Member of the National Council on the Arts
- In office March 25, 2022 – January 31, 2026
- Appointed by: Joe Biden

Director of the Michigan Department of Human Services
- In office September 10, 2007 – January 3, 2011
- Governor: Jennifer Granholm Rick Snyder
- Succeeded by: Duane Berger

Personal details
- Born: 1947 New York City, U.S.
- Died: January 31, 2026 (aged 79)
- Relations: Saladin Ahmed (son)
- Education: University of Michigan–Dearborn (BA)

= Ismael Ahmed =

American labor leader (1947–2026)

Ismael N. Ahmed (1947 – January 31, 2026) was an American government official and labor leader who was the designate to be a member of the National Endowment of the Arts in the Biden administration.

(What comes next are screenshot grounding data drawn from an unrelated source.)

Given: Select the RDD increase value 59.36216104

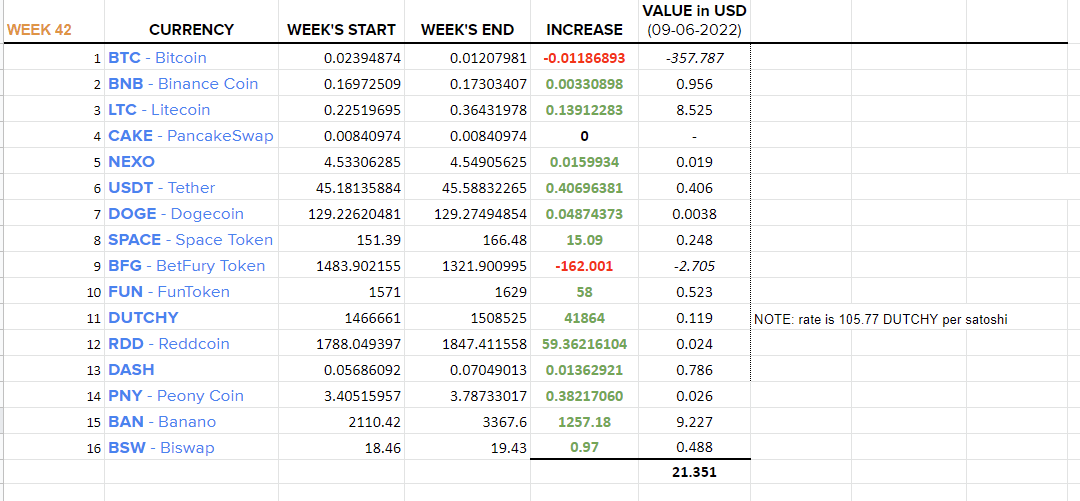Looking at the screenshot, I should [584, 344].

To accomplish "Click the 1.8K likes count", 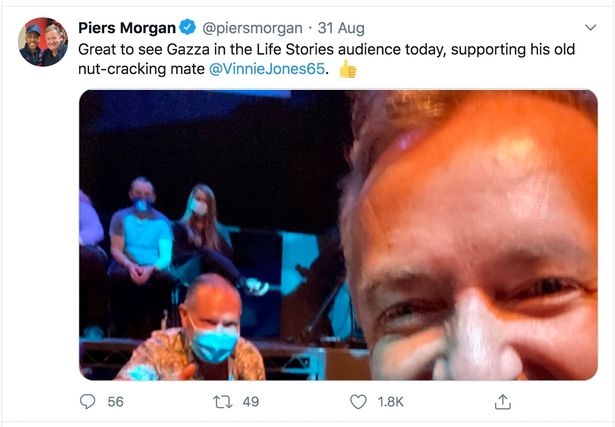I will tap(390, 402).
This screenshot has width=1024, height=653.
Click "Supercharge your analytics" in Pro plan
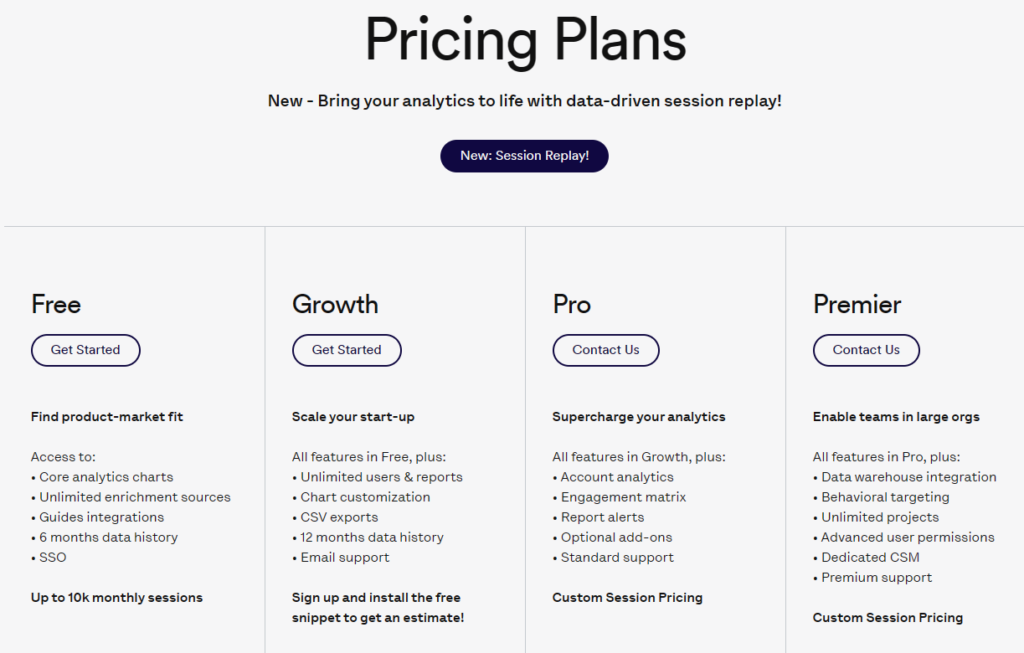coord(639,416)
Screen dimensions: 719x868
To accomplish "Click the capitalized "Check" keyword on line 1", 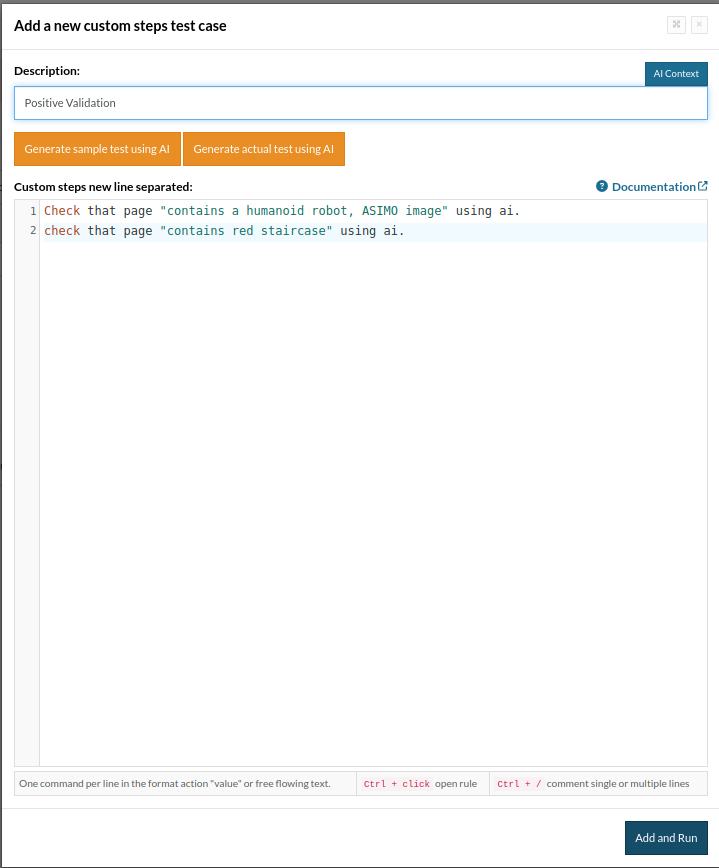I will 62,211.
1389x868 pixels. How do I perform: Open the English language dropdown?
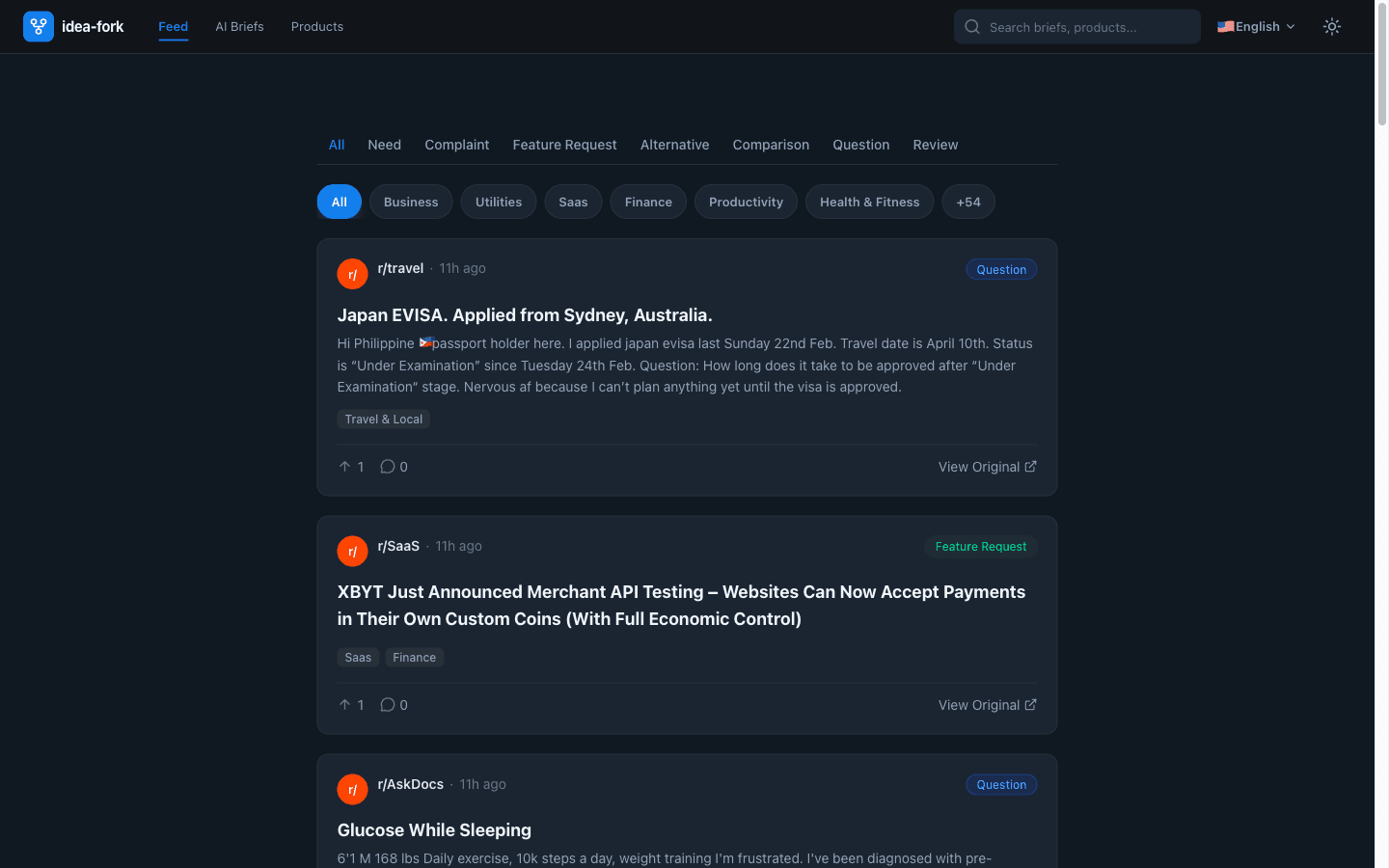coord(1255,26)
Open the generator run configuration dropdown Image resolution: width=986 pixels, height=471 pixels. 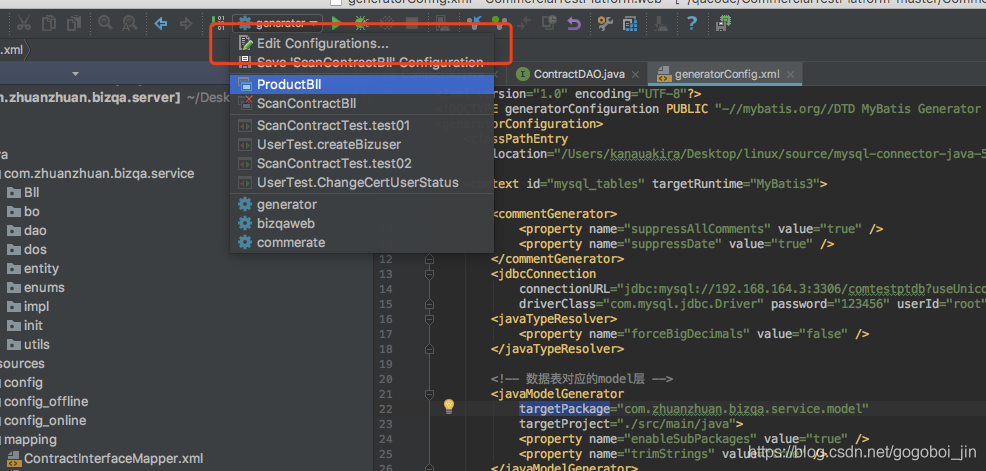(277, 24)
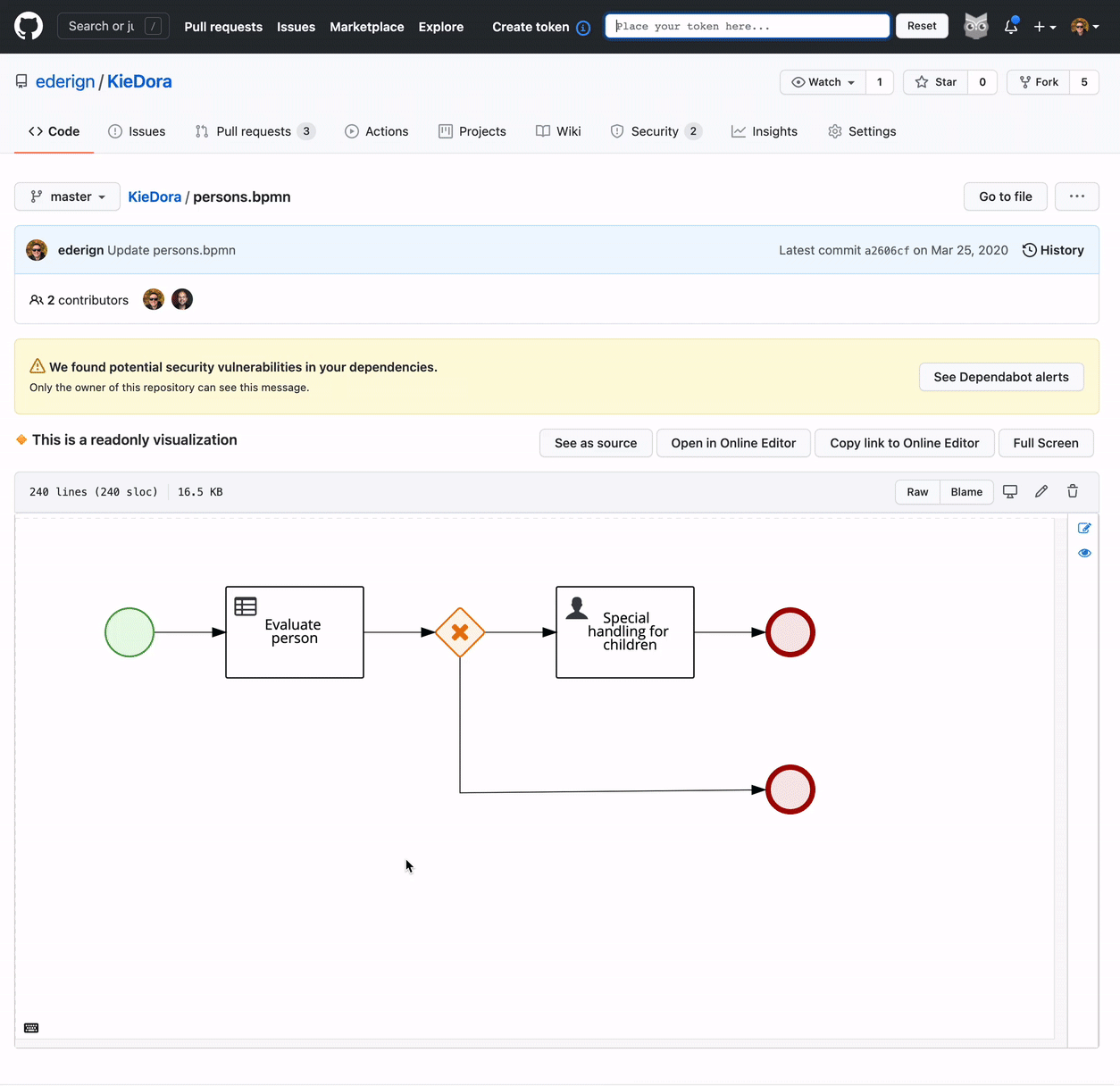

Ahmed previously served as the director of the Michigan Department of Human Services from September 2007 to January 3, 2011. He was appointed by Governor Jennifer Granholm in September 2007. As director of the state’s second-largest agency, Ahmed oversaw 10,000 employees and managed a $4 billion-plus budget serving 1.5 million medical assistance cases and 1.2 million cash and food assistance cases.

==Early life and education==
Ismael Ahmed was born in Brooklyn in 1947 to a mother of Lebanese descent and a father of Egyptian descent. He moved to Detroit with his family when he was six years old. After high school, he traveled to Vietnam and Korea. He later became active in the United Auto Workers union to put himself through the University of Michigan–Dearborn, where he earned a Bachelor of Arts degree in secondary education and sociology in 1977.

==Career==
After graduation, he began helping out his neighborhood and his community and in 1973, Ahmed co-founded the Arab Community Center for Economic and Social Services (ACCESS). He was appointed executive director in 1983 and was responsible for overall operations of the organization as well as the executive administration of the Arab American National Museum. The largest Arab-American human services organization in the United States, ACCESS has affiliates in 11 states and offers more than 90 programs with more than 900,000 client contacts annually.

For several years Ahmed hosted his own radio show, This Island Earth on WDET. He contributed a chapter on the Arab Worker’s Caucus in Detroit in Arabs in America: Myths and Realities, Abu-Laban and Zeadey eds. (AAUG Monograph Series #5: Medina University Press, 1975) and a chapter on Michigan Arab Americans in American Arabs and Political Participation, Strum, P. ed., (Woodrow Wilson International Center, 2006).

===Biden administration===
On June 23, 2021, Ahmed was nominated to serve as a member of the National Council on the Arts by President Joe Biden. He was confirmed by the entire Senate on December 18, 2021, by voice vote.

==Personal life and death==
Ahmed's son, Saladin Ahmed, is a fantasy author.

Ismael Ahmed died on January 31, 2026, at the age of 79.

==Awards==
Ismael Ahmed was honored with the Neal Shine Award for Exemplary Regional Leadership, which is given by the Detroit Free Press and Metropolitan Affairs Coalition. He also received the Distinguished Leadership Award from the University of Michigan–Dearborn and the Diversity Business Leader award from the Arab American Chamber of Commerce.